Would you restate, exactly as they appear, the lines from the one containing "Task: Click the snmpInTotalReqVars" through the end of the data below?
(Beginning of SOURCE MATERIAL)
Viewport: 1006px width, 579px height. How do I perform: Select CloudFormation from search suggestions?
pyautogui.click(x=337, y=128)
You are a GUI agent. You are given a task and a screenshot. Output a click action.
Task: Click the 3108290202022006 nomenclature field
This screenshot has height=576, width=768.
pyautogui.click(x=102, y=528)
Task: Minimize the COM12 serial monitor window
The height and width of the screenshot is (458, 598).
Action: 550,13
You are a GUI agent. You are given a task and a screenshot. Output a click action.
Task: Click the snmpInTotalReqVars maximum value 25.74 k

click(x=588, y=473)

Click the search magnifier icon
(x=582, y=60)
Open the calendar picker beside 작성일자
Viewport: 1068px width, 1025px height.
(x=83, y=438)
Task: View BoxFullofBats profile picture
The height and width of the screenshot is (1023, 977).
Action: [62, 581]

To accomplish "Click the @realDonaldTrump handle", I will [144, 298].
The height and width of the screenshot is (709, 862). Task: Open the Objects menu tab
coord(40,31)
(End of SOURCE MATERIAL)
ANSWER BOX -
Task: Click the snmpInTotalReqVars maximum value 25.74 k

click(x=588, y=473)

Click the search magnifier icon
(x=582, y=60)
Open the calendar picker beside 작성일자
Viewport: 1068px width, 1025px height.
(x=83, y=438)
Task: View BoxFullofBats profile picture
The height and width of the screenshot is (1023, 977).
Action: [62, 581]

To accomplish "Click the @realDonaldTrump handle", I will [144, 298].
The height and width of the screenshot is (709, 862). Task: Open the Objects menu tab
coord(40,31)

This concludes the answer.